- Geographic distribution: Arunachal Pradesh
- Linguistic classification: Sino-Tibetan?
- Subdivisions: Hruso (Aka); Mijiic;

Language codes
- Glottolog: hrus1242 (Hruso) miji1239 (Miji)

= Hrusish languages =

Sino-Tibetan language branch of India

The Hrusish or Southeast Kamengic languages possibly constitute a Sino-Tibetan branch in Arunachal Pradesh, northeast India. They are Hruso (Aka) and Mijiic. In Glottolog, Hammarström, et al. does not accept Hrusish, and considers similarities between Hruso and Miji to be due to loanwords.

==Names==
George van Driem (2014) and Bodt & Lieberherr (2015) use the name Hrusish, while Anderson (2014) prefers Southeast Kamengic.

==Classification==
Anderson (2014) considers Hrusish to be a branch of Tibeto-Burman. However, Blench and Post (2011) suggest that the Hruso languages likely constitute an independent language family.

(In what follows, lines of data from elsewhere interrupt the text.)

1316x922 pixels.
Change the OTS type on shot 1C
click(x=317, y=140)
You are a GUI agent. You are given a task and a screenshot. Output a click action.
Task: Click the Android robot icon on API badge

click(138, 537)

Bodt's & Lieberherr's (2015:69) internal classification of the Hrusish languages is as follows.

- Hrusish
  - Hruso (ʁuso, Aka)
  - Miji-Bangru
    - Western Miji (Đəmmai, Sadʑalaŋ)
    - Eastern Miji (Nəmrai, Wadu Baŋru)
    - Bangru (Tadə Baŋru, Tadʑu Baŋru, Ləwjɛ, Ləvai)

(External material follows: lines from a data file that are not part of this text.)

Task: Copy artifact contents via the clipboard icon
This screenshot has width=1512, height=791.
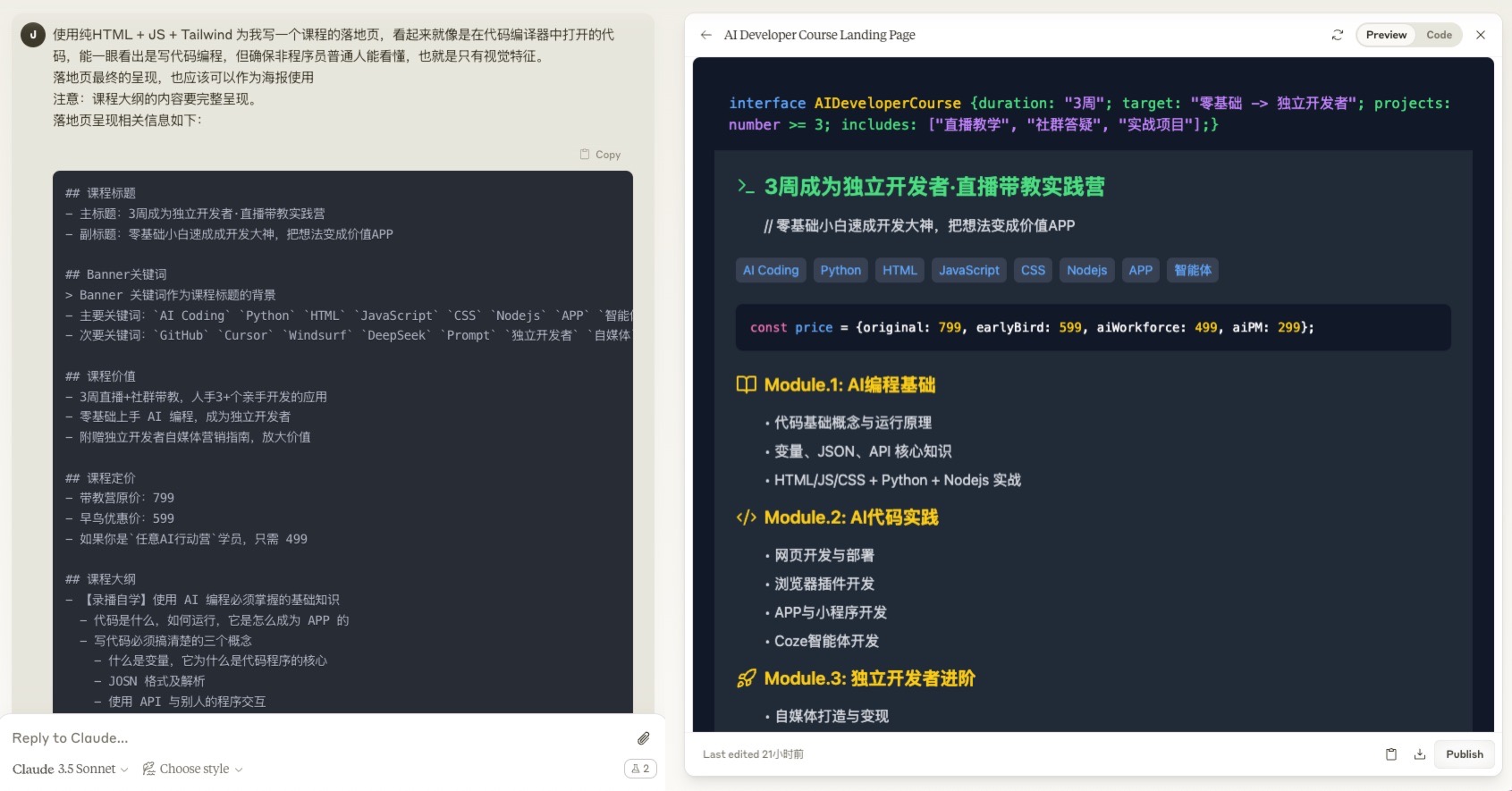Action: tap(1391, 754)
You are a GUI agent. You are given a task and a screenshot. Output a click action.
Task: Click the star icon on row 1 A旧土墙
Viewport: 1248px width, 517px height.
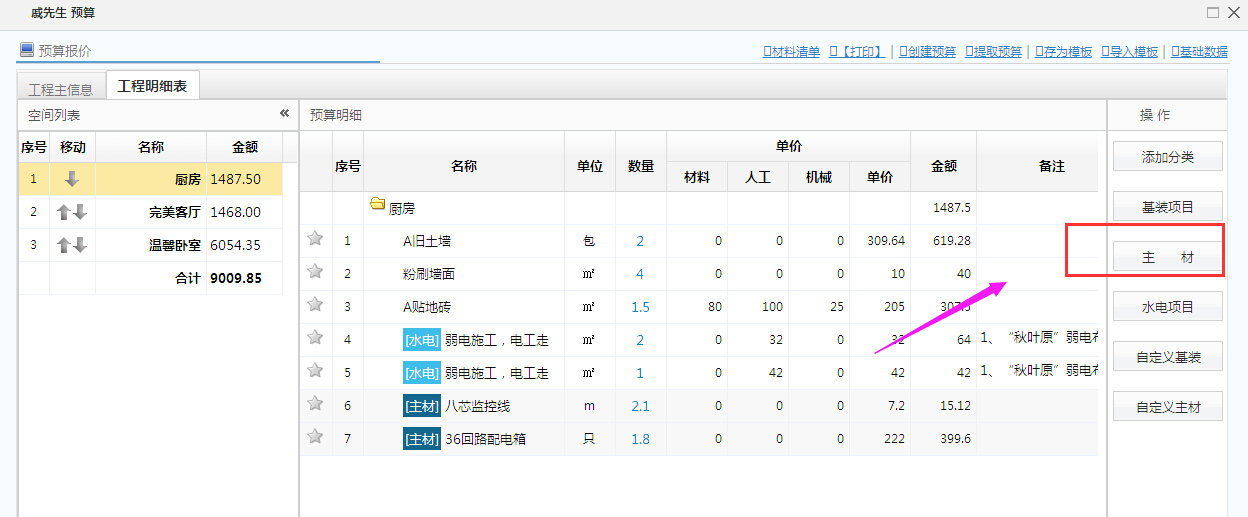tap(315, 239)
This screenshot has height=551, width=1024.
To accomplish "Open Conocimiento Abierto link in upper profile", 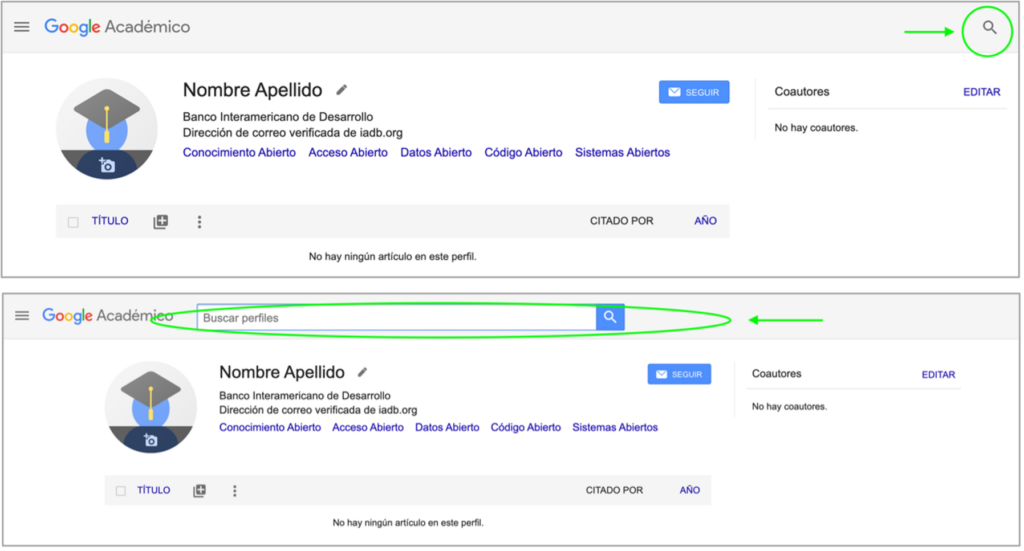I will tap(239, 153).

==Comparative vocabulary==
The following comparative vocabulary table of Hrusish vocabulary items (Bangru, Miji, and Hruso) is from Anderson (2014), with additional Bangru data from Li (2003). Anderson's (2014) Hruso data is from Anderson's own field notes and from Simon (1970). Anderson's (2014) Miji data is from his own field notes as well as Simon (1979) and Weedall (2014). Bangru data is from Ramya (2011, 2012).

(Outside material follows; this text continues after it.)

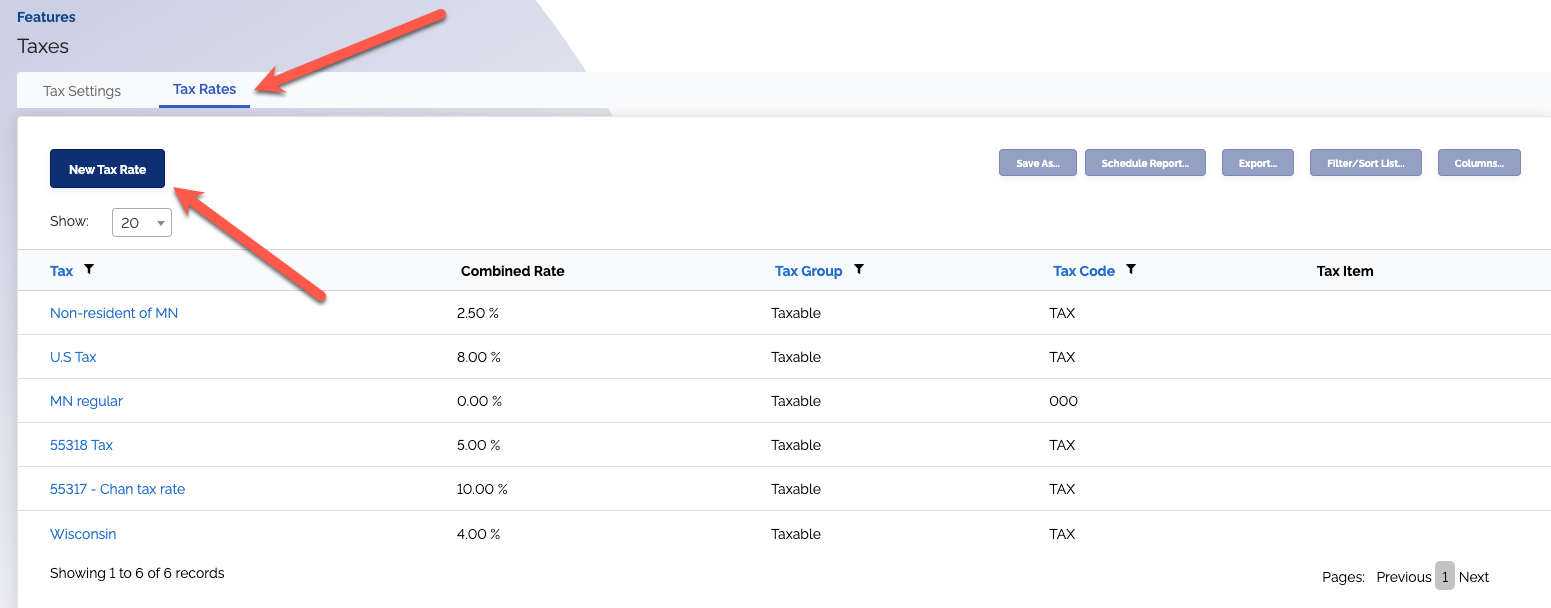Open the 55317 - Chan tax rate
Viewport: 1551px width, 608px height.
[x=117, y=489]
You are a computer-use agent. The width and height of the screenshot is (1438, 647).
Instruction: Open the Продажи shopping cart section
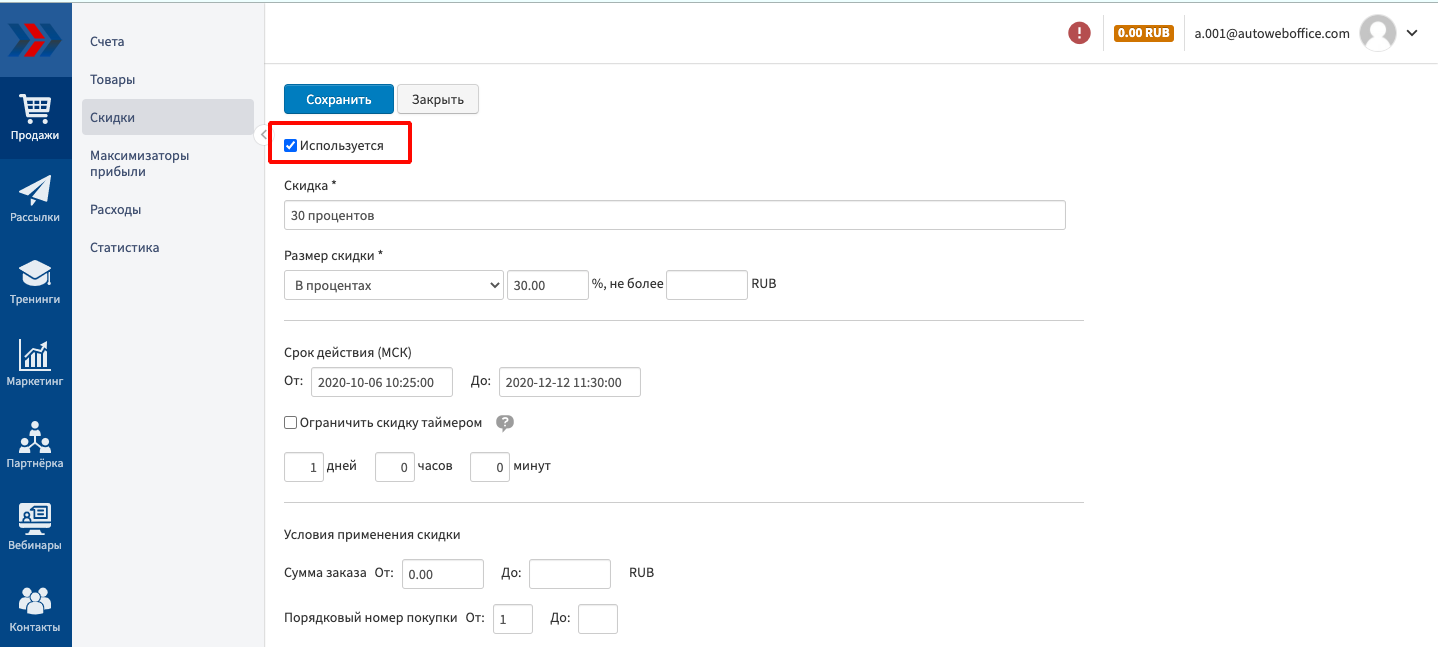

| Gloss | Bangru (Li 2003) | Bangru (Anderson 2014) | Miji (Anderson 2014) | Hruso (Anderson 2014) |
|---|---|---|---|---|
| sun | dʑu˥wai˥˧ | dʒu | dʒo ~ zuʔ; zo ~ ʒʲoʔ | dʒu ~ dʑu; dʲu |
| snow | də˧˩ɣai˥ | tene | dɨlen; təlɛn | tʰiɲɲo |
| ashes | laʔ˥bu˥˧ | lag-bow | maj-bu | xukʰes-pu |
| mother's brother | - | kiː-ni | a-kʰiw; akju | a-kʰi |
| son | mə˧˩dʑu˥ | mu-dʒu-ɲiːib | zu | sou ~ sa ~ seu |
| I | ȵoŋ˥ | ɲo(ʔ) | ɲaŋ | nɔ |
| we | ga˧˩ni˥ | k-aɲi | aɲi | ɲi |
| bear | si˥tsuaŋ˥ | sutʃow | ʃutsaŋ | sitso ~ sutso |
| insect(s) | bə˧˩loŋ˥ | beloŋ-siɲi | biluʔŋ; bəɫuʔŋ; biluŋʰ | bəlu |
| nose | mə˧˩ȵi˧guaŋ˥˧ | mi-niː-ko | ɲi | un-su ~ nu-su |
| hand | mə˧˩gai˥ | me-gej | (mə)gi | əgzə |
| thumb ('hand' + 'mother') | - | me-gej-nea | gi-nuiʔ; gi-batʃo | əgzə-i-aɲ |
| saliva, spit | - | je | ʒeʔ | ze-mdʑiu; əʒʲəxu ~ əɣʲəxu |
| sleep | dʑe˥ | zeu | dʒi | dʒum |
| dream | dai˥mu˧˩mu˥ | tjameiː | tajme | tʰimjeu |
| four | bu˧˩rai˥ | poraji | bli; b(ə)le | pʰiri; pʰiji |
| five | buŋ˥ | puŋ | bungu, buŋu | pʰum ~ pʰóm |
| six | rai˥˧ | reh | reʔ; reʔ ~ réʔ | rijɛ; ʑje |
| seven | muai˥˧ | moji | myaʔ, mjaʔ | mrjo; mrɔ |
| eight | sə˧˩cai˥˧ | sagaik | sɨgiʔ, sɨgeʔ; səguj | səgzə ~ sɨgdʒɨ ~ sɨɣdʒɨ |
| nine | sə˧˩təŋ˥ | sataŋ | sɨtʰɨn; stʰɨn; stən | stʰə; stʰɨ ~ stʰə |
| ten | rəŋ˥ | raŋ | lin; lən | ʁə; ʁɨ ~ ʁə |
| bow | - | karaik | gɨriʔ; gəri | kʰiri |
| dry | mə˧˩ci˥ | miː-kji | mɨ-kʰyang; məkjaŋ | kʰrou |
| mother | a˧˩nai˥˧ | aːneja | aɲʲi | aɲi; aɲ |
| red | ja˧˩dʑu˥˧ | ja-tʃuk | mu-tsu | tsu |
| stream | - | wu-dʒu | vu-zuʔ 'creek' | xu-sa |
| shoulder | mə˧˩pu˥zi˥ | m-podʒ | pas-t(ʰ)uŋ; pastoŋ | ə-pos-tu |
| finger | mə˧˩gai˥tsuo˥˧ | me-gej-tʃowa | gi-tsoʔ; məgitso | əgzi-tsə |
| pig | ʑəu˥˧ | dʒu | ʒo; ʒoʔ | vo |
| bird ('bird' + 'son/child') | pu˥dʑu˧˩ | pu-dʒu | buzu(ʔ); bɨ-zɨ ~ b-zɨ ~ bə-zu ~ bə-zə; bə-zuʔ | mu-su |
| seed | - | mete | tʰei-zʰo; (me)tẽ | isi; dʒʲe; ʃe-die |

==Reconstruction==
Proto-Hrusish has been reconstructed in by Bodt & Lieberherr (2015). Bodt & Lieberherr (2015:101) note that Proto-Hrusish displays a sound change from Proto-Tibeto-Burman *s- to t-, which they note had also occurred in Bodo-Garo, Kuki-Chin, Tangkhulic, Central Naga, and Karbi languages. The Proto-Tibeto-Burman *-l and -r have also been lost in Proto-Hrusish.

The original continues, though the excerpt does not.